- **EXERCISE DESCRIPTION**
Below this line is a set of entries; quote exactly the lines from the line that contains "The image size is (1098, 763)." to the line that contains "Task: Tap the 13:20 departure time", both lines included.

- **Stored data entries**
════════════════
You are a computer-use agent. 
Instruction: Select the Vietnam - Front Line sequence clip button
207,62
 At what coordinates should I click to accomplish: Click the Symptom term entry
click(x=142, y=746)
════════════════
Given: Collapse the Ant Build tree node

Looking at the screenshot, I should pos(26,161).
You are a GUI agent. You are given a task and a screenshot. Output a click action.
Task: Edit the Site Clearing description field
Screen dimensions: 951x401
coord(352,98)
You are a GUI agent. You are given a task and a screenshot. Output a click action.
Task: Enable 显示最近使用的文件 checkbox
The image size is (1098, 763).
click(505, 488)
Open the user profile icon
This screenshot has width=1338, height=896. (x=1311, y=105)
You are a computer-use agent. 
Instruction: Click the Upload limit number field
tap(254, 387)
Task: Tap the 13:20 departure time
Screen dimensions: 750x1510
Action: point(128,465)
════════════════
- **TASK RESULT**
The image size is (1098, 763).
click(505, 488)
Open the user profile icon
This screenshot has width=1338, height=896. (x=1311, y=105)
You are a computer-use agent. 
Instruction: Click the Upload limit number field
tap(254, 387)
Task: Tap the 13:20 departure time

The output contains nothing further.